- [Selected excerpt]
--- START ---

Towards Unified Data Layers

Posted on Thu 27 October 2022 in General

painting A Capriccio of Roman Ruins (1727-1729) by Marco Ricci

The opinions below, as always, are mine alone, and do not represent my employer’s, past or present.

Common Operating Datasets

The work done on Common Operating Datasets (CODs) has been one of the most important advances in information management in humanitarian response in the past 20 years.

Common Operating Datasets are typically country level administrative boundaries and population statistics. They are the basic building blocks of a response. In an emeregency, with hundreds of organizations and government departments working together they provide a common point of reference for geographical representation of areas and population within a country. In countries where there is a UNOCHA presence, they usually take the lead in the publishing of that country’s CODs, in coordination with the relevant government statistics office and relevant partners, revising and updating as-neeeded. CODs are probably the most successful example example of coordination of information management. [footnote link to Andrew Verity recent publication]

but… the purpose of this post is not just to praise the work on CODs, it’s to demonstrate emerging alternatives that overcome many of issues we face with CODs.

So what’s wrong with the CODs?

The CODs are not always available at a level of granularity sufficient for detailed analysis. While admin 0 (national-level), admin 1 (typically provincial-level or similar), and admin 2 (typically district-level or similar) can be expected to present in any response with a UNOCHA presence, there can be less of an assumption of availability for the more granular levels of admin 3, 4 or lower. This presents a challenge as analysis may then be presenting analysis at a coarser level of aggregation that may not effectively capture or show differences in needs, gaps or response that a more granular administrative and population would support.

Admin boundaries are often disputed. While many national boundaries are disputed, to varying degrees [ footnote of how many, from wikipedia] this generally isn’t a huge issue in most humanitarian responses. in comparison to the challenge of different perspectives on sub-national boundaries within countries. This can lead to a situation where, depending of engagement at the national level, or with subnational authorities, different datasets may be needed, top relflect of the differing perspectives of what area or people that are being referred to. For compiling data this means the added complexity of needing to know the context of the data received, to understand the perspectives of the data and the asumptions behind it.

High variation in the area and population that a COD unit is referring to. As mentioned above, the number of admin levels in a country can vary, what varies even greater, is the geographic area that COD units represent across countries. An analysis that may be sufficentlty granular in one country, may need to be at admin 3 or 4 in another to provide a similar analysis. While a typical analysis product may have a geographical area that may be optimal for the type of analysis, quite often this has to first match the closest available admin boundaries and population, assuming all required data is also available for this.

--- END ---

Entries showing where items appear

--- START ---

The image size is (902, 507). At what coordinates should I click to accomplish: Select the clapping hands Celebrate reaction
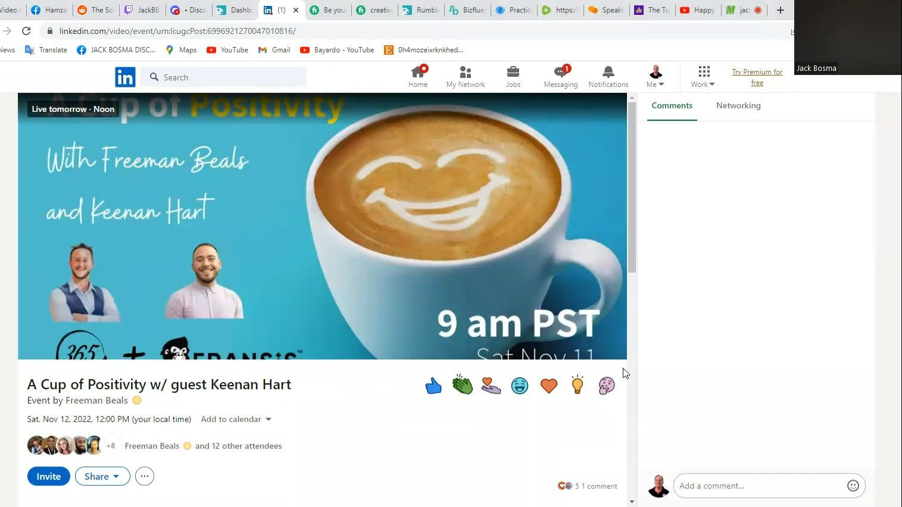(462, 385)
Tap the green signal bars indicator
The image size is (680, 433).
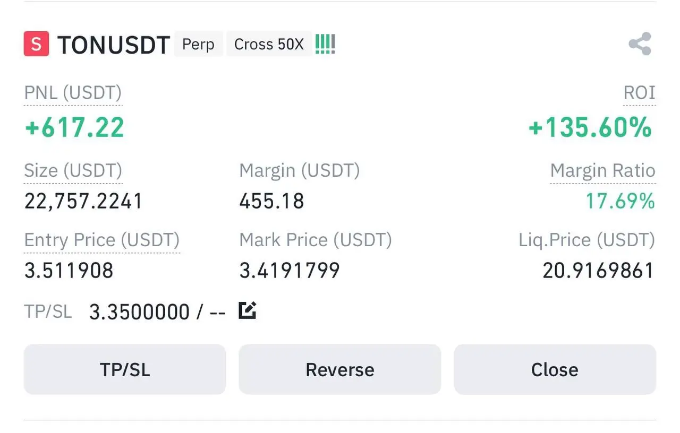coord(325,44)
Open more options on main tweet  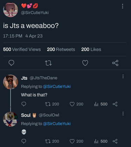(123, 6)
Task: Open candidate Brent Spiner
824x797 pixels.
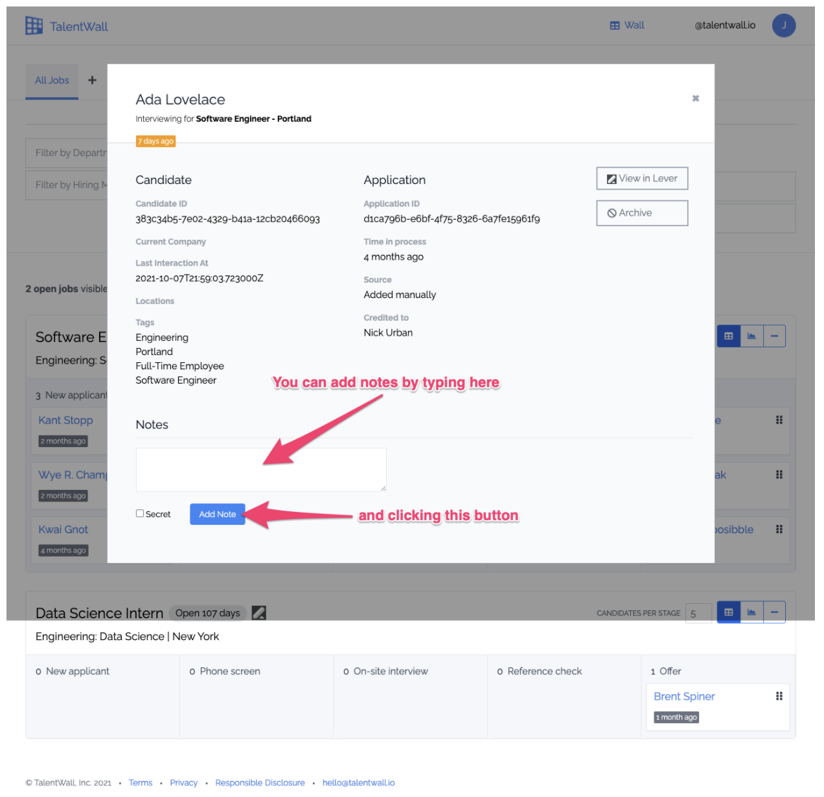Action: [684, 696]
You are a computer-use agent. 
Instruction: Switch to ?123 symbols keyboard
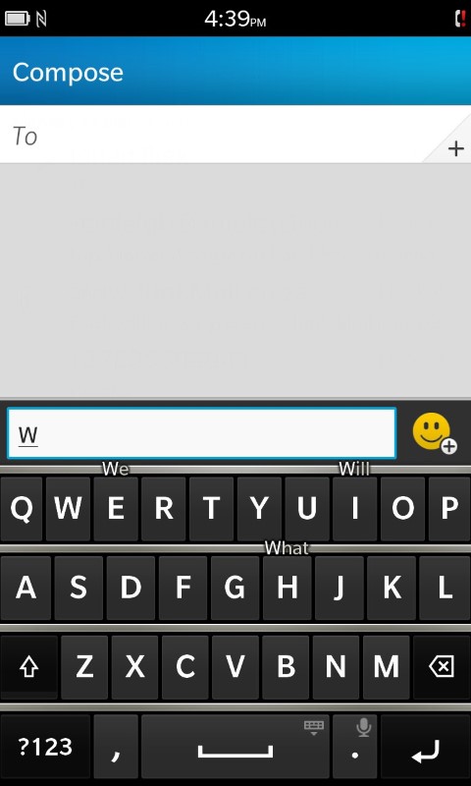(x=45, y=747)
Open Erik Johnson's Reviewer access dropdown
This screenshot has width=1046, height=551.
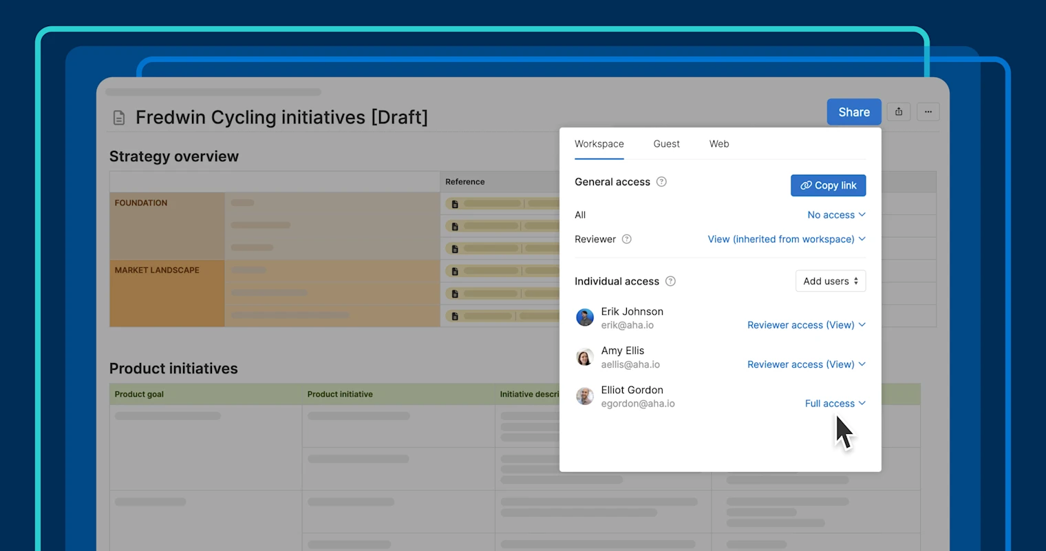805,324
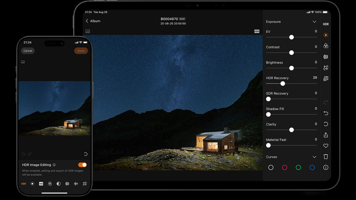Collapse the Exposure section
This screenshot has width=356, height=200.
click(x=314, y=22)
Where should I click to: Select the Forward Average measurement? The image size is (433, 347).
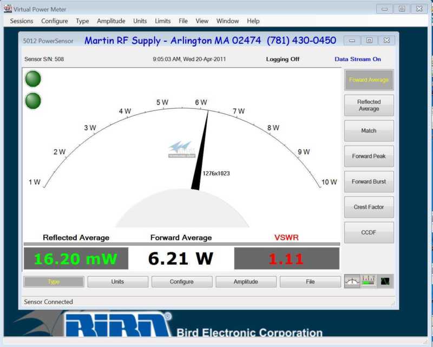369,80
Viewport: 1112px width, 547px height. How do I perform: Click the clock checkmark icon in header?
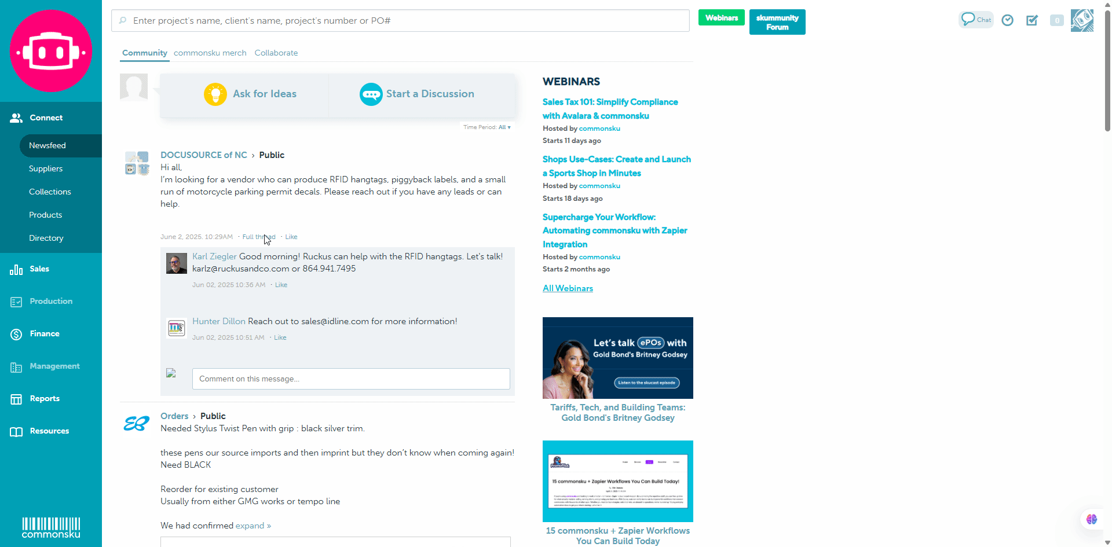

--- END ---

- [What is required] Output, word for word, the part of the post on Common Operating Datasets starting at "Admin boundaries are" and ending at "the asumptions behind it.". The entries have no role in this work.

- [Output of the exercise]
Admin boundaries are often disputed. While many national boundaries are disputed, to varying degrees [ footnote of how many, from wikipedia] this generally isn’t a huge issue in most humanitarian responses. in comparison to the challenge of different perspectives on sub-national boundaries within countries. This can lead to a situation where, depending of engagement at the national level, or with subnational authorities, different datasets may be needed, top relflect of the differing perspectives of what area or people that are being referred to. For compiling data this means the added complexity of needing to know the context of the data received, to understand the perspectives of the data and the asumptions behind it.